Travail demandé
Recopiez intégralement, sans aucune modification, l’article sur la rénovation énergétique des logements.

### Article ###

La rénovation énergétique des bâtiments est l’un des principaux leviers pour lutter contre le changement climatique, tout en réduisant la facture énergétique des ménages. Mais ces travaux sont coûteux, et les États ont, assez tôt, cherché à les accompagner dans le secteur résidentiel. Que sait-on de l’efficacité de ces politiques publiques ?


Depuis quatre décennies, les pays développés mettent en place des programmes de promotion de la rénovation énergétique des bâtiments à vocation résidentielle. En 2021, en France, 2,7 millions de logements ont ainsi bénéficié d’une des quatre principales aides à la rénovation énergétique, selon les données officielles du ministère de l’aménagement du territoire et de la transition écologique.

L’idée sous-jacente est de faire d’une pierre deux coups : réduire l’impact environnemental des logements, notamment en matière de réchauffement climatique, tout en diminuant la facture énergétique des ménages.

En effet, les bâtiments comptent pour 30 % de la consommation mondiale d’énergie finale et pour 26 % des émissions de gaz à effet de serre liées à l’énergie – 18 % si on se limite aux seules émissions indirectes dues à la production d’électricité et de chaleur à destination des logements, selon un rapport de l’Agence internationale de l’énergie (AIE) de 2024. En 2022, la dépense en énergie représentait 9,5 % du budget des ménages français, d’après les chiffres clés de l’énergie publiés par le gouvernement.

Les travaux d’évaluation de ces programmes se sont multipliés mais ils restent hétérogènes, tant dans leurs méthodes que dans leurs résultats. Quelle synthèse peut-on en faire aujourd’hui et quelles recommandations de politique publique en tirer ?

### Données ###

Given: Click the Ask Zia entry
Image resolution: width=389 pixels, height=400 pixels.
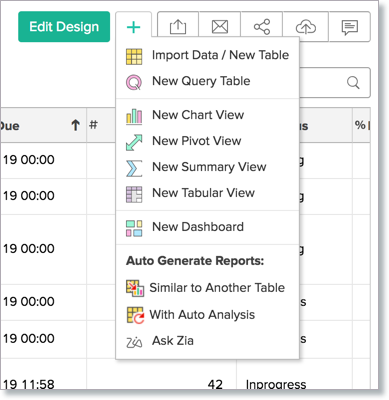Looking at the screenshot, I should (207, 341).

###

Solution proposée
La rénovation énergétique des bâtiments est l’un des principaux leviers pour lutter contre le changement climatique, tout en réduisant la facture énergétique des ménages. Mais ces travaux sont coûteux, et les États ont, assez tôt, cherché à les accompagner dans le secteur résidentiel. Que sait-on de l’efficacité de ces politiques publiques ?


Depuis quatre décennies, les pays développés mettent en place des programmes de promotion de la rénovation énergétique des bâtiments à vocation résidentielle. En 2021, en France, 2,7 millions de logements ont ainsi bénéficié d’une des quatre principales aides à la rénovation énergétique, selon les données officielles du ministère de l’aménagement du territoire et de la transition écologique.

L’idée sous-jacente est de faire d’une pierre deux coups : réduire l’impact environnemental des logements, notamment en matière de réchauffement climatique, tout en diminuant la facture énergétique des ménages.

En effet, les bâtiments comptent pour 30 % de la consommation mondiale d’énergie finale et pour 26 % des émissions de gaz à effet de serre liées à l’énergie – 18 % si on se limite aux seules émissions indirectes dues à la production d’électricité et de chaleur à destination des logements, selon un rapport de l’Agence internationale de l’énergie (AIE) de 2024. En 2022, la dépense en énergie représentait 9,5 % du budget des ménages français, d’après les chiffres clés de l’énergie publiés par le gouvernement.

Les travaux d’évaluation de ces programmes se sont multipliés mais ils restent hétérogènes, tant dans leurs méthodes que dans leurs résultats. Quelle synthèse peut-on en faire aujourd’hui et quelles recommandations de politique publique en tirer ?